_Document passage_
-- start --

I am actually fine with this. I think it’s the best outcome. The orders do not get in the way of the ersatz lifestyle he is saddled with. It just means he will have to continue with the faux counselling sessions every week or two even though he finds it unpleasant and sometimes predatory.

It’s better than life behind bars, which at one time was a likely fate.

It’s good to finally put this behind us and move on.


Wednesday, January 23, 2019

A little crack

At Poetry Corner last night - okay it’s not called Poetry Corner but it’s a very friendly, fun and supportive monthly gathering where folks share their poetry and any other creative efforts. Okay: At "Poetry Corner" I shared my finished Red Herring game.

Ivan the Tolerable taught us a bit about the accordion and then on his own very snazzy one he wheezed out the Godfather theme and some other Italian ditty, much to the gleeful approval of Papa Italiano who then shared this little brain-buster:

that that is is that that is not is not that that is is not that that is not is that it it is  

This is supposedly a perfectly valid paragraph if you insert the correct punctuation. Most people take a few minutes to figure it out if at all!

Soul Man made some much-appreciated magic with a couple classic Spanish guitar pieces, Math Teacher shared her watercolours and a couple “passing” spectators were prompted to share their favourite travel story as a contribution.

Cradle Man was in rare form this night, rarely given to his almost-permanent compulsive stereotypic (rocking) motion. He sang entirely unique covers to a couple 80’s tunes in his favourite single tone and pitch and his very special fluctuating time signature! I personally love these joyful train wrecks!

The Native’s Wife managed to get us all on our feet to sing and dance a native song. I have no idea what it meant but hey, it was a new experience! I shall have to find out more about it.

-- end --

_Stated task 1_
Reproduce word for word the part of the blog passage starting with "At Poetry Corner" and going on through "out if at all!".
The blog passage and the entries have no connection to each other.

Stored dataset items
-- start --

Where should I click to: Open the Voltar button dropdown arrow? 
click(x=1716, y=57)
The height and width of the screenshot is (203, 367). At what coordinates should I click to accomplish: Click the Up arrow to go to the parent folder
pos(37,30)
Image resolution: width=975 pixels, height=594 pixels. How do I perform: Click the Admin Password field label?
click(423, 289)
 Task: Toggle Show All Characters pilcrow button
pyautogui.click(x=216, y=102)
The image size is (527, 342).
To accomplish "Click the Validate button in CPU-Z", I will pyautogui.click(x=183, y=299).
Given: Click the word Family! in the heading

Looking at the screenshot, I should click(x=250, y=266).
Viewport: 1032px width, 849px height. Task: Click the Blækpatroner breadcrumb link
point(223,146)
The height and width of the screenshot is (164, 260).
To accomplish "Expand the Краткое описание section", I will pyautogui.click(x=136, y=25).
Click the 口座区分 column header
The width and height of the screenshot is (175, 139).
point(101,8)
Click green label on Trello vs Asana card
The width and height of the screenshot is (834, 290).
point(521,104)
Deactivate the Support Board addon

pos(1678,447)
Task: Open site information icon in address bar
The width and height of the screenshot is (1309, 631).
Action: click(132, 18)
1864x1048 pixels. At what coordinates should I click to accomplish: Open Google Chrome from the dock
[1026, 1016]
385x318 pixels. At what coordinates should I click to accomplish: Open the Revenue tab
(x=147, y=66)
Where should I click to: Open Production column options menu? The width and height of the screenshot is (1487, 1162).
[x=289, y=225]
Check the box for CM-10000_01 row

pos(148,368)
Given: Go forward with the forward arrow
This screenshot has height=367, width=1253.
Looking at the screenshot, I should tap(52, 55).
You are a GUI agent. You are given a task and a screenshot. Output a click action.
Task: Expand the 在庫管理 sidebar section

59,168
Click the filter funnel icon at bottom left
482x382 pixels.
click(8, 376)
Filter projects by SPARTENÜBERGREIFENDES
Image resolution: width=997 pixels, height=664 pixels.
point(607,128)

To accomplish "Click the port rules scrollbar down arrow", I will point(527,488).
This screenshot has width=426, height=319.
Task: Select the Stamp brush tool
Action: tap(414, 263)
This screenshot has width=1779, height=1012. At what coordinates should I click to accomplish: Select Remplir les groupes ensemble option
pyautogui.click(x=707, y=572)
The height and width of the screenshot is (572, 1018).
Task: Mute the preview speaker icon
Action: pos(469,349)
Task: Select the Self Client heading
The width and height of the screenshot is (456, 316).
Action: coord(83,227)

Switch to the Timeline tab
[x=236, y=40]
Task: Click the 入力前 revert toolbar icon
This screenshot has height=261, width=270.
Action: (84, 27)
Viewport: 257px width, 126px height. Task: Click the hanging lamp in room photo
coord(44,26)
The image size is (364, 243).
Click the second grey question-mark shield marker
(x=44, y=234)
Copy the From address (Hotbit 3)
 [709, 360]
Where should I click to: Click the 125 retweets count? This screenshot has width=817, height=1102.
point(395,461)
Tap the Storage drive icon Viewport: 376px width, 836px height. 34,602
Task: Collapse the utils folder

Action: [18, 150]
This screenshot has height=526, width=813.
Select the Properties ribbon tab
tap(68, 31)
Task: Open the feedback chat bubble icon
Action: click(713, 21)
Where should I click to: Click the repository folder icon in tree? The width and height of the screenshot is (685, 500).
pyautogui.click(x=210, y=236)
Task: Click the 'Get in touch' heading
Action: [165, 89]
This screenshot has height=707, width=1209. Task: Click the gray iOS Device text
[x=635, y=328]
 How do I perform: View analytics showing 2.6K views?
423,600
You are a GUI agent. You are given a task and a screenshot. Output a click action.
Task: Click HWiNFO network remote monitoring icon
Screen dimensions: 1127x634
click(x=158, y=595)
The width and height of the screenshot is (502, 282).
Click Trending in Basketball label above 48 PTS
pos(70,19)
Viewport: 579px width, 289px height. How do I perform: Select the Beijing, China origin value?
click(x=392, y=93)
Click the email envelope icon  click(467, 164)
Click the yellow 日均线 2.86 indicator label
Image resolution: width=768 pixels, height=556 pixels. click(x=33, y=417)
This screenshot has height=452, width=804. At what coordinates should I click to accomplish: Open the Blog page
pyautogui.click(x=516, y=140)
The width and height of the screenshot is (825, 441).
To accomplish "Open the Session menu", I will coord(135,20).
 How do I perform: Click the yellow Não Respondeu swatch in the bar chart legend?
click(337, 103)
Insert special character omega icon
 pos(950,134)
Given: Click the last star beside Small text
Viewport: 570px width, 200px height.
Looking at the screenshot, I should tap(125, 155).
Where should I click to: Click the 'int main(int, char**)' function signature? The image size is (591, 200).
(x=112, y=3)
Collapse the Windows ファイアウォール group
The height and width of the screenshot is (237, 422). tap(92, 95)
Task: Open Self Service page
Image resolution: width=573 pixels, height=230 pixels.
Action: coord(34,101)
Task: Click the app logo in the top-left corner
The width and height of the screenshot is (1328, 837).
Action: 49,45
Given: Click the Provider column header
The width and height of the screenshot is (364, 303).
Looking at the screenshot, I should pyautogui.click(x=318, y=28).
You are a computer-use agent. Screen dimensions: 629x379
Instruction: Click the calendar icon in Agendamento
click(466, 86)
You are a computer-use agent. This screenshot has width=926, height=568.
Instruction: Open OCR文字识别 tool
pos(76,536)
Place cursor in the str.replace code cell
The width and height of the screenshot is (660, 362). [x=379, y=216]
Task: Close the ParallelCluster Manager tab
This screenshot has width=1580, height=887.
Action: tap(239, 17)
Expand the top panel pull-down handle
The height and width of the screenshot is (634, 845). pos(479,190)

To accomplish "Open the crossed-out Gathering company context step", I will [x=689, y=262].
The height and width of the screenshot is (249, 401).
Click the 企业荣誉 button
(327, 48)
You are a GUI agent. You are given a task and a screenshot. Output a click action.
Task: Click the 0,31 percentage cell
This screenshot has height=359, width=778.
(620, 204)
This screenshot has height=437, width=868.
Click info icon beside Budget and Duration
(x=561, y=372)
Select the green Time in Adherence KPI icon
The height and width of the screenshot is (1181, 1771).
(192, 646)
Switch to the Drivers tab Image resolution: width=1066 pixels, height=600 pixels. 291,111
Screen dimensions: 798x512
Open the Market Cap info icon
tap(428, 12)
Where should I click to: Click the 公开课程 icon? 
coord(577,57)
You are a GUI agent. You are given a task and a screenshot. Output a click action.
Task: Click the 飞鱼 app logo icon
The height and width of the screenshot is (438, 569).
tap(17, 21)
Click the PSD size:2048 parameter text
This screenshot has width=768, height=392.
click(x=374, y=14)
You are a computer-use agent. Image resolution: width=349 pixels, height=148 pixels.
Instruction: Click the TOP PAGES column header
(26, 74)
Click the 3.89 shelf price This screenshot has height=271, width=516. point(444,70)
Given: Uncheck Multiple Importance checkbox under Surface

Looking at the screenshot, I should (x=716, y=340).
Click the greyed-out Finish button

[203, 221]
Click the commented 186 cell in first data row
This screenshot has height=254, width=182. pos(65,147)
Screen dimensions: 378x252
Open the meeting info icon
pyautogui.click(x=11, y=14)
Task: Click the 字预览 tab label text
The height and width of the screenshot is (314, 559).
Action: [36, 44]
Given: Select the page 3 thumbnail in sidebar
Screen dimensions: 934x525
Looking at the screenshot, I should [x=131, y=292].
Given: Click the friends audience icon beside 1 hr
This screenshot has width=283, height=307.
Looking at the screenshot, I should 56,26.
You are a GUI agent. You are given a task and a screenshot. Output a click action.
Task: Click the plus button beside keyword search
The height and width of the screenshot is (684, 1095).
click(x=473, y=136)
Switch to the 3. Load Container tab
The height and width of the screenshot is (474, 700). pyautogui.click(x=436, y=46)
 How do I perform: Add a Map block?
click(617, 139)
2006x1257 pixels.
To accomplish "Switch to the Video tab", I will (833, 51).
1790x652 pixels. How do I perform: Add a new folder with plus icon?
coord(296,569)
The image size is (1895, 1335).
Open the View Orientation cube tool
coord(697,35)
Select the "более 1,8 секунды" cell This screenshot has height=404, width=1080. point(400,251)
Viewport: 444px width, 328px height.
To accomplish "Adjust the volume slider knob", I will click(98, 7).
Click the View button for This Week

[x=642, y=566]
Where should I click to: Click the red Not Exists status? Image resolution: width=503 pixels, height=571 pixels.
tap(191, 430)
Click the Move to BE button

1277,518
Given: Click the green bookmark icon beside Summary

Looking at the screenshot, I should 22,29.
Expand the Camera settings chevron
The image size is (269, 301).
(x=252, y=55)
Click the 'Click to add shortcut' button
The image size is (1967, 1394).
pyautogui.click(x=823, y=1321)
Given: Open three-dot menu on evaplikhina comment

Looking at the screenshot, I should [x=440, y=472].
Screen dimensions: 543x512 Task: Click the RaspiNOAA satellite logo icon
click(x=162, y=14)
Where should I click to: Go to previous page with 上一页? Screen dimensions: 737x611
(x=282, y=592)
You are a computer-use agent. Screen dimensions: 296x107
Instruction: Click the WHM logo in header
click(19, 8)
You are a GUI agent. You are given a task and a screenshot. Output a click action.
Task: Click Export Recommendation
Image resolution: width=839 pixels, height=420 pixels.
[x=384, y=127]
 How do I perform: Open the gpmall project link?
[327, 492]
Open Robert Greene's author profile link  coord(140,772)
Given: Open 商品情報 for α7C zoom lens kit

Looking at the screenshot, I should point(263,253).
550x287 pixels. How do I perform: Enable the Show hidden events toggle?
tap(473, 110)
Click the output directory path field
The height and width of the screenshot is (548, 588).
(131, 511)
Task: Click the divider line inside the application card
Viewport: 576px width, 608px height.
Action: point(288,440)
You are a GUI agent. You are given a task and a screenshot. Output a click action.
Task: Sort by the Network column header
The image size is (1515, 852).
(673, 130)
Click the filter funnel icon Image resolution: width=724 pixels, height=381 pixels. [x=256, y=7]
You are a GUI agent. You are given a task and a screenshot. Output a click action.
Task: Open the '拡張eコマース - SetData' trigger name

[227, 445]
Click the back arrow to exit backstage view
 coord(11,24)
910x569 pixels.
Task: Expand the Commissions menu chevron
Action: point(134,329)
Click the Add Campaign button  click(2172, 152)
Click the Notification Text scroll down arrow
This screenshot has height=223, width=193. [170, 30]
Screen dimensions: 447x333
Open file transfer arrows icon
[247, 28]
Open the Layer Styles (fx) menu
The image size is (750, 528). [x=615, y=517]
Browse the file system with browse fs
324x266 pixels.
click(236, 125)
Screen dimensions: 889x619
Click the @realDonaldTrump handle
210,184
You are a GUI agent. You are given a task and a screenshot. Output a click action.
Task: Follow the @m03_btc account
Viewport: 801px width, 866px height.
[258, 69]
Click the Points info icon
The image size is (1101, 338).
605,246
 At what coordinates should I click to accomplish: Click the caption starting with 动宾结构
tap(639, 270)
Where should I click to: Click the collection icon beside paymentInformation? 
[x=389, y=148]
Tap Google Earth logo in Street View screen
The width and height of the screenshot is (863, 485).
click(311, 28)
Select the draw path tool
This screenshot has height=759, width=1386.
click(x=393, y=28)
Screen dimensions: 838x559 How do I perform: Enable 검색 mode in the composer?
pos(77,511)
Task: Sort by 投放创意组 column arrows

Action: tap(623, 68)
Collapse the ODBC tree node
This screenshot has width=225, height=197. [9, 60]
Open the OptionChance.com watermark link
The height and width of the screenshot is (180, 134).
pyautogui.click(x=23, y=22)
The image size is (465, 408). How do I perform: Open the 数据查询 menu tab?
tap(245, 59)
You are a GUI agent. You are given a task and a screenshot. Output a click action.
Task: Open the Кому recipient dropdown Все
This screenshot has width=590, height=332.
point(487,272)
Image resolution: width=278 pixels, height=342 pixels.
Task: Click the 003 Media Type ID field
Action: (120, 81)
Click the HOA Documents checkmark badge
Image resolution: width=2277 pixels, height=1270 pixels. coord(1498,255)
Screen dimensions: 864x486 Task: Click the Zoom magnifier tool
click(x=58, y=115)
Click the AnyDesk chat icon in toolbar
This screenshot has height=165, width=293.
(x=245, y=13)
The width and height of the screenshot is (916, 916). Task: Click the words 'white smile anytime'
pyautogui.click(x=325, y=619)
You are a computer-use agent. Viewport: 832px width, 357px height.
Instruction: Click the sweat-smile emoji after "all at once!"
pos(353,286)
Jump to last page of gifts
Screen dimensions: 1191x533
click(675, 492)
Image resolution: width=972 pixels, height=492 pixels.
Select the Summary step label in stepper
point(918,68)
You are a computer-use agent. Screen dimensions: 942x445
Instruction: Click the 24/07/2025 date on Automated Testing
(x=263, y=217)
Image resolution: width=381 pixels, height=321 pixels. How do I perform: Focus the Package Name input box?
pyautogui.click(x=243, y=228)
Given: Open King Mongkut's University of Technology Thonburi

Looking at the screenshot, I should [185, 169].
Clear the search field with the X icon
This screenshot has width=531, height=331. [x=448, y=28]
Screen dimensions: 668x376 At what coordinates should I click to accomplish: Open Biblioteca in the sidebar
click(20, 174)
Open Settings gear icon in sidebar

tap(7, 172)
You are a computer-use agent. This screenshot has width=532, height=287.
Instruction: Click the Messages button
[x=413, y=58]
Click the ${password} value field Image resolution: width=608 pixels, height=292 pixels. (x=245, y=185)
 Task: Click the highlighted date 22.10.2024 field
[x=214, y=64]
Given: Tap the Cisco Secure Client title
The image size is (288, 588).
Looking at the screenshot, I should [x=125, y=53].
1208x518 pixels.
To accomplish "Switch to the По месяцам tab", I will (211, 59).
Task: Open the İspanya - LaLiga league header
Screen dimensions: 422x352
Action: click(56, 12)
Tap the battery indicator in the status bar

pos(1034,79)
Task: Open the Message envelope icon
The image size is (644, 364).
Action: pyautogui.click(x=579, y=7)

-- end --

_Stated task 2_
Arrange the lines of the entries, starting with the first line and going on through the line with "[1026, 1016]", as a JSON list of strings with one string per line. Leave out blank lines.

_Task solution 1_
At Poetry Corner last night - okay it’s not called Poetry Corner but it’s a very friendly, fun and supportive monthly gathering where folks share their poetry and any other creative efforts. Okay: At "Poetry Corner" I shared my finished Red Herring game.

Ivan the Tolerable taught us a bit about the accordion and then on his own very snazzy one he wheezed out the Godfather theme and some other Italian ditty, much to the gleeful approval of Papa Italiano who then shared this little brain-buster:

that that is is that that is not is not that that is is not that that is not is that it it is  

This is supposedly a perfectly valid paragraph if you insert the correct punctuation. Most people take a few minutes to figure it out if at all!

_Task solution 2_
[
  "Where should I click to: Open the Voltar button dropdown arrow? ",
  "click(x=1716, y=57)",
  "The height and width of the screenshot is (203, 367). At what coordinates should I click to accomplish: Click the Up arrow to go to the parent folder",
  "pos(37,30)",
  "Image resolution: width=975 pixels, height=594 pixels. How do I perform: Click the Admin Password field label?",
  "click(423, 289)",
  " Task: Toggle Show All Characters pilcrow button",
  "pyautogui.click(x=216, y=102)",
  "The image size is (527, 342).",
  "To accomplish \"Click the Validate button in CPU-Z\", I will pyautogui.click(x=183, y=299).",
  "Given: Click the word Family! in the heading",
  "Looking at the screenshot, I should click(x=250, y=266).",
  "Viewport: 1032px width, 849px height. Task: Click the Blækpatroner breadcrumb link",
  "point(223,146)",
  "The height and width of the screenshot is (164, 260).",
  "To accomplish \"Expand the Краткое описание section\", I will pyautogui.click(x=136, y=25).",
  "Click the 口座区分 column header",
  "The width and height of the screenshot is (175, 139).",
  "point(101,8)",
  "Click green label on Trello vs Asana card",
  "The width and height of the screenshot is (834, 290).",
  "point(521,104)",
  "Deactivate the Support Board addon",
  "pos(1678,447)",
  "Task: Open site information icon in address bar",
  "The width and height of the screenshot is (1309, 631).",
  "Action: click(132, 18)",
  "1864x1048 pixels. At what coordinates should I click to accomplish: Open Google Chrome from the dock",
  "[1026, 1016]"
]